Lesson 5 of 10·7 min·Intermediate

Position Sizing Frameworks

Building Your First Trading Playbook


Why Position Sizing Determines Survival

You can have a positive expectancy system and still blow up your account if you size too large.

Position sizing is the bridge between your edge and your outcomes. Get it wrong, and variance can destroy your account before your edge has time to play out. Get it right, and even a difficult trading period becomes manageable.


Framework 1: Fixed Dollar Risk

The simplest and most popular approach. You risk the same dollar amount on every trade.

Formula: Position Size = Dollar Risk ÷ (Entry Price − Stop Price)

Example:

  • Account: $25,000
  • Dollar risk per trade: $250 (1% of account)
  • Entry: $150, Stop: $147 (risk = $3 per share)
  • Position Size = $250 ÷ $3 = 83 shares

Pros: Simple, consistent, easy to calculate

Cons: As your account grows or shrinks, you're not adjusting risk proportionally


Framework 2: Percentage Risk

Risk a fixed percentage of your current account balance on each trade.

Formula: Dollar Risk = Account Balance × Risk %

Then apply the same calculation as above.

Example:

  • Account: $25,000
  • Risk: 1% = $250 per trade
  • As account grows to $30,000, risk grows to $300 per trade automatically

Pros: Self-adjusting — grows with winning accounts, reduces with losing ones

Cons: Slightly more calculation required

Recommended starting point: Risk 0.5%–1% of account per trade until you have at least 100 logged trades and a consistent profit factor above 1.5.
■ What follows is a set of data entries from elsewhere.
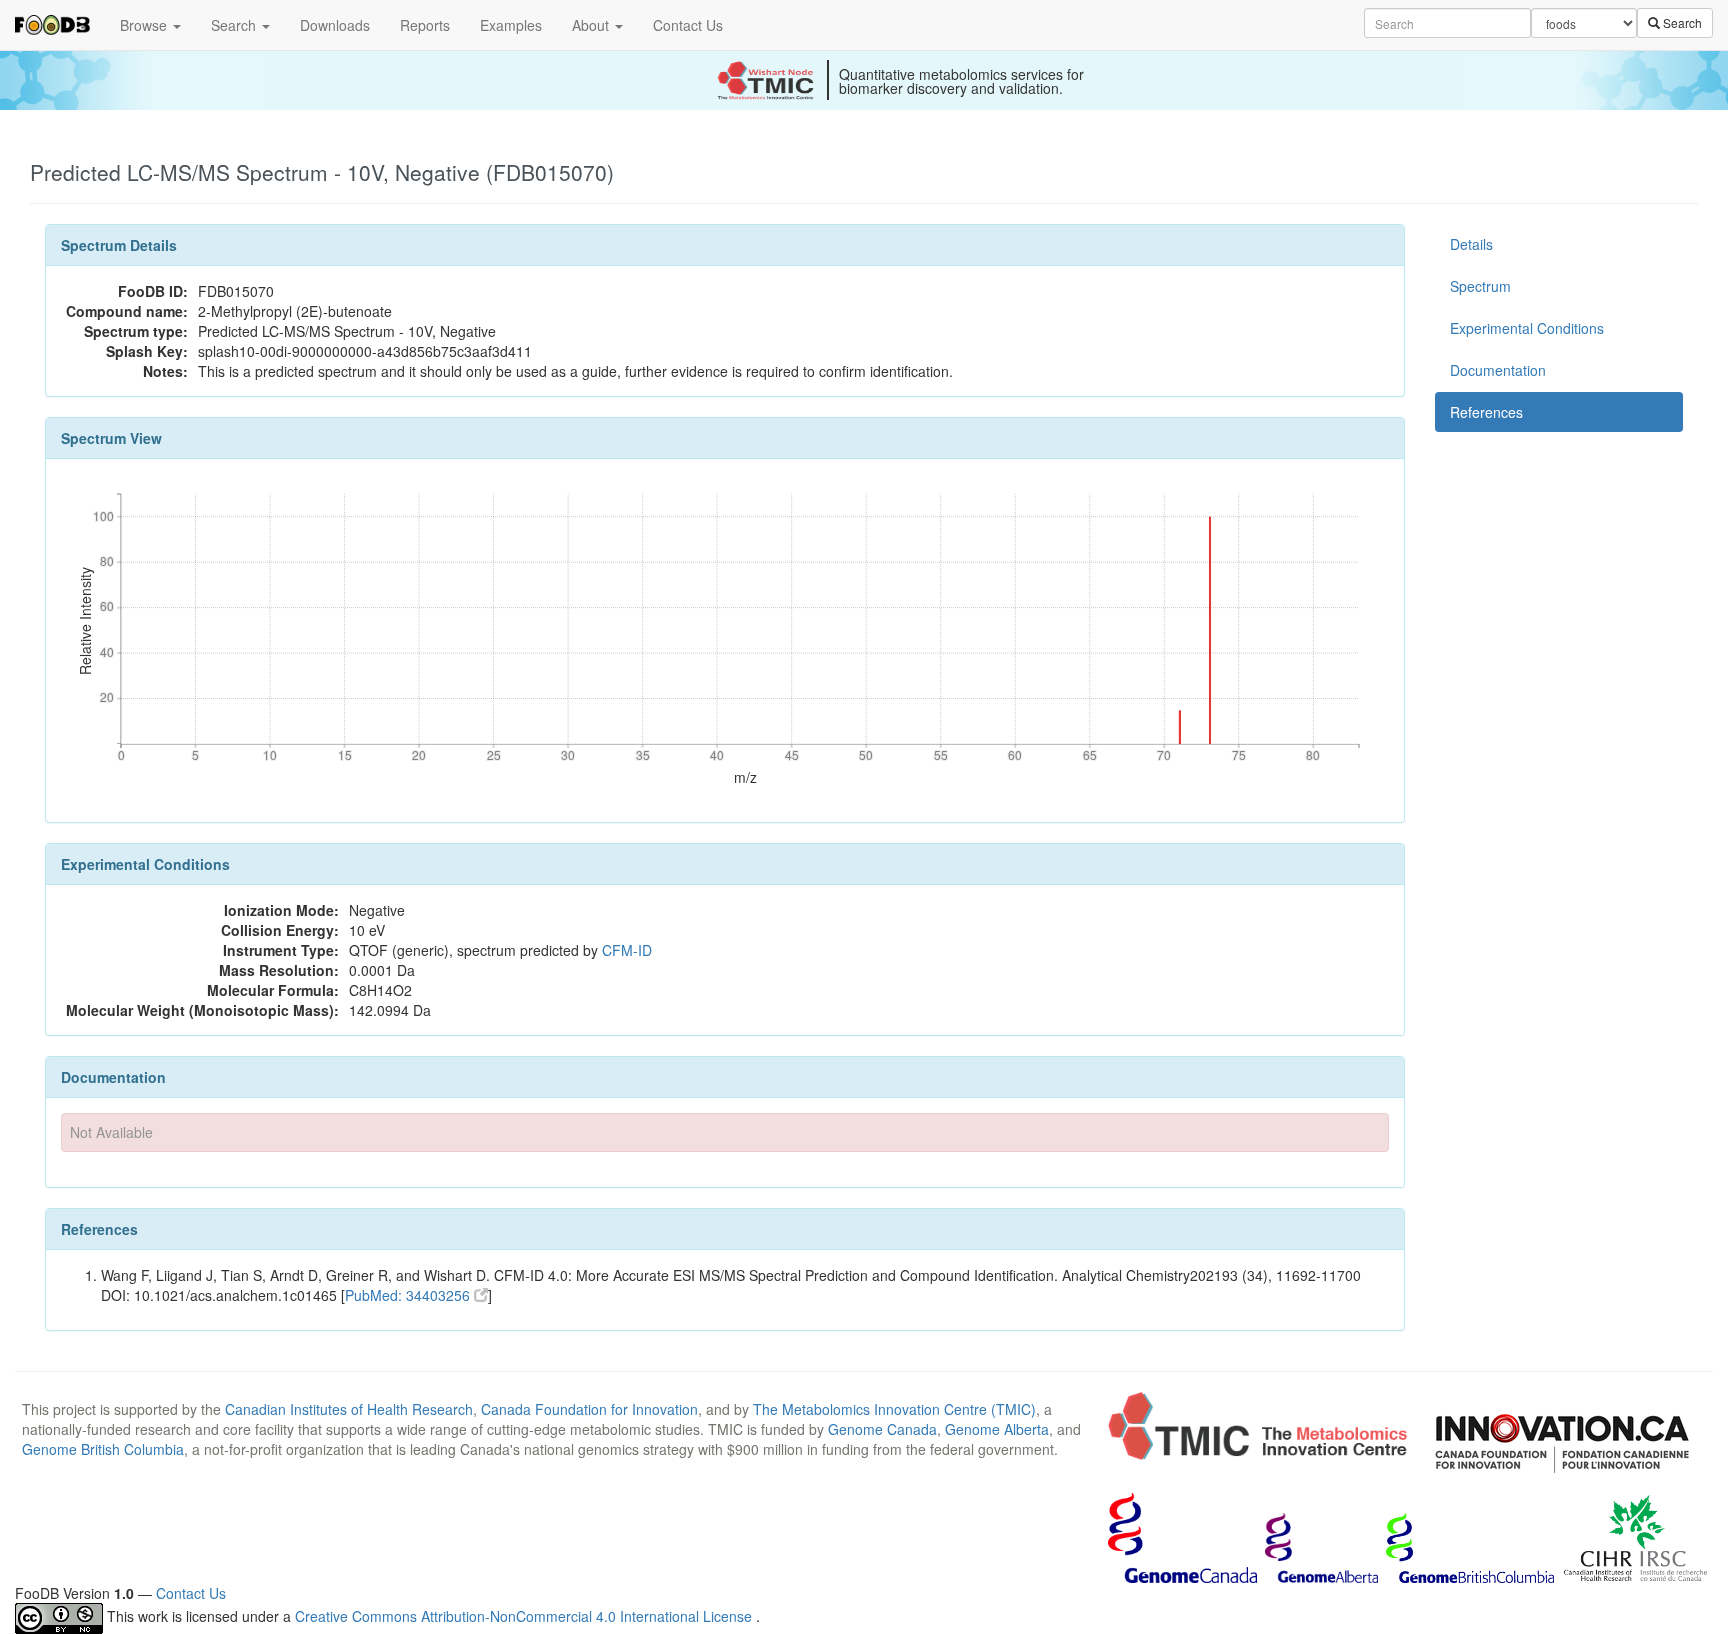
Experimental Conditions (1527, 328)
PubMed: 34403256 (409, 1295)
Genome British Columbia (103, 1449)
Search (235, 25)
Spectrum (1480, 286)
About (592, 25)
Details (1471, 244)
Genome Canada (882, 1429)
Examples (511, 25)
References (1486, 412)
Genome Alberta (997, 1429)
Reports (425, 25)
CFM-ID (627, 950)
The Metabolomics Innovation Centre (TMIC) (894, 1409)
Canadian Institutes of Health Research (349, 1409)
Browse (145, 25)
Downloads (335, 25)
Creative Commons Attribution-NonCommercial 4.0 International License (525, 1616)
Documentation (1498, 370)
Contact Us (688, 25)
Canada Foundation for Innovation (589, 1409)
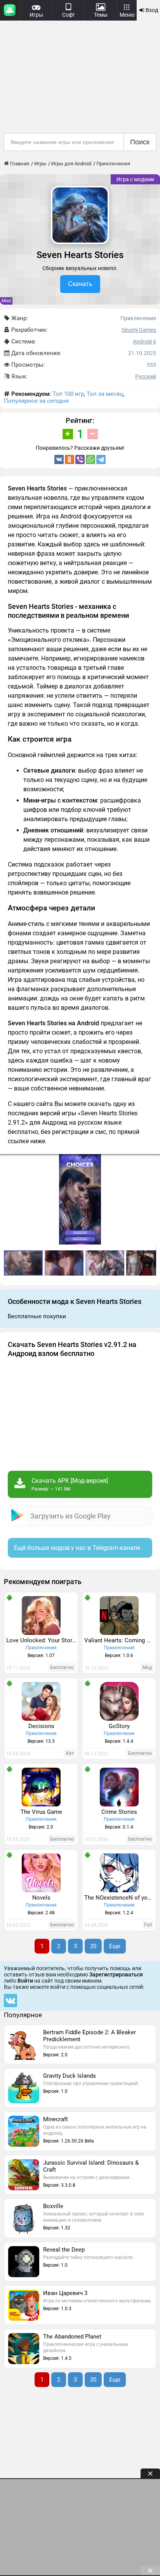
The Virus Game (41, 1811)
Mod (6, 300)
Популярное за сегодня (36, 400)
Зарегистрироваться (116, 1974)
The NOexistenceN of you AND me (120, 1897)
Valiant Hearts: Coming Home (120, 1640)
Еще (114, 1946)
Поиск (140, 142)
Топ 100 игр (68, 393)
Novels (41, 1897)
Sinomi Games (139, 330)
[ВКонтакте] (59, 459)
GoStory (119, 1726)
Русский (145, 376)
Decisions (41, 1726)
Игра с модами (135, 179)
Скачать (80, 284)
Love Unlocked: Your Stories (42, 1640)
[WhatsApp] (90, 459)
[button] (153, 1161)
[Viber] (80, 459)
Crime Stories (119, 1811)
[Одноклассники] (69, 459)
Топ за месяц (105, 393)
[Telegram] (101, 459)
Framework 3: The Kelly Criterion

The Kelly Criterion is a mathematically optimal position sizing formula that maximizes long-term account growth.

Kelly % = W − [(1 − W) ÷ R]

Where W = win rate and R = average win/loss ratio

Example: Win rate 55%, average win/loss ratio 1.8

Kelly % = 0.55 − (0.45 ÷ 1.8) = 0.55 − 0.25 = 0.30 (30%)

Important: Full Kelly is too aggressive for most traders. Most professionals use Half-Kelly or Quarter-Kelly to reduce variance.


Common Position Sizing Mistakes

Over-sizing on high-conviction trades: Conviction doesn't change your statistical edge. If you risk 5% on "sure things," a few wrong "sure things" will devastate your account.

Under-sizing out of fear: Risking 0.1% per trade means meaningful gains require thousands of trades. Find a balance between growth and protection.

Ignoring correlated positions: If you have 3 open trades on correlated instruments (e.g., NQ, QQQ, AAPL all long), your true risk is much higher than 1% per trade.

Educational content only. Not financial advice. Content reviewed April 2026.